__Prompt A__. Please repeat the passage about programmatic advertising in full, word for word.

__Quoted text__.
As the curtain begins to fall on 2016, it’s plain to see that for another year, adoption of programmatic advertising is showing very little sign of levelling off.

On the contrary, a study by Zenith heralded spend to rise 31% next year, outstripping all other channels in the growth stakes, while playing an even bigger role in the buying process of these other methods of advertising. In fact, you’d be hard-pressed to find statistical evidence not backing a tidal shift towards automated display ad buying, and this in itself is enough to say it’s working.

Despite this, the programmatic buying industry still carries a brace of challenges as it enters the new year, manifested in concerns regarding transparency, brand safety, bot fraud, data use and viewability.

Most recently, however, concerns over automated buying’s aptitude at judging the quality of websites it works with have been conflagrated by the extensive media coverage of ‘fake news’ sites, following their supposed role in influencing the US election results.

__Input records__.

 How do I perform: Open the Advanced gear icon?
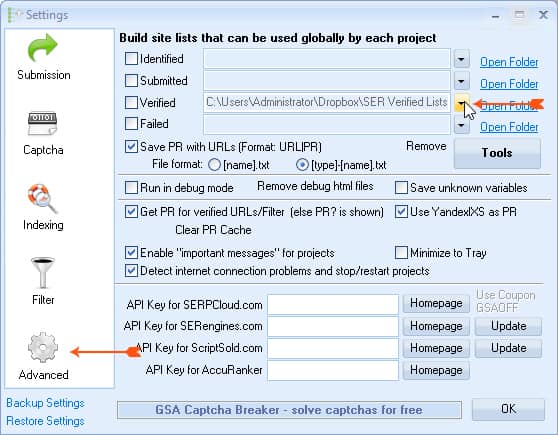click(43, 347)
---
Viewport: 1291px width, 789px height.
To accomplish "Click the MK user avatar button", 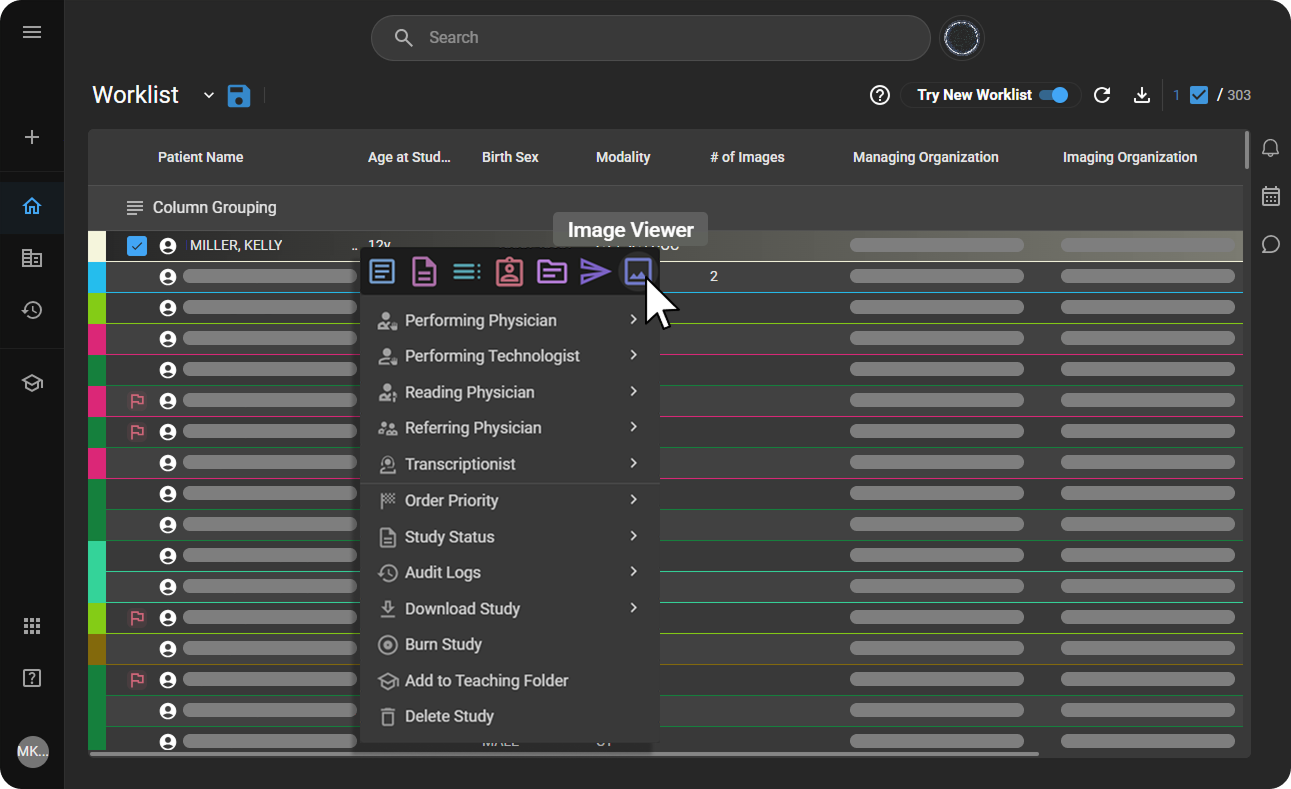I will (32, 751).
...
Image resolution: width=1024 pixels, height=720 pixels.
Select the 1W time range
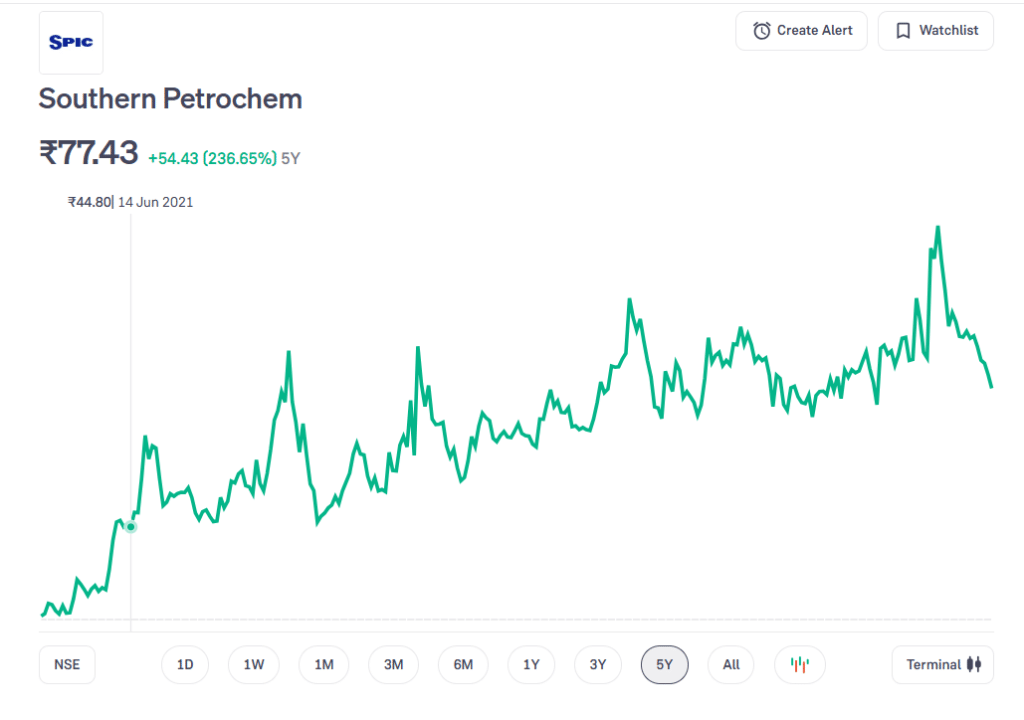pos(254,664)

__Prompt B__. Arrange the records from the line with "Image resolution: width=1024" to the line with "pos(254,664)", both included, as a two-column CSV with the headers input and output, one row per request. Put each field in quotes, replace line breaks with spaces, and leave the pictures out.

__Full solution A__.
As the curtain begins to fall on 2016, it’s plain to see that for another year, adoption of programmatic advertising is showing very little sign of levelling off.

On the contrary, a study by Zenith heralded spend to rise 31% next year, outstripping all other channels in the growth stakes, while playing an even bigger role in the buying process of these other methods of advertising. In fact, you’d be hard-pressed to find statistical evidence not backing a tidal shift towards automated display ad buying, and this in itself is enough to say it’s working.

Despite this, the programmatic buying industry still carries a brace of challenges as it enters the new year, manifested in concerns regarding transparency, brand safety, bot fraud, data use and viewability.

Most recently, however, concerns over automated buying’s aptitude at judging the quality of websites it works with have been conflagrated by the extensive media coverage of ‘fake news’ sites, following their supposed role in influencing the US election results.

__Full solution B__.
input,output
"Image resolution: width=1024 pixels, height=720 pixels. Select the 1W time range","pos(254,664)"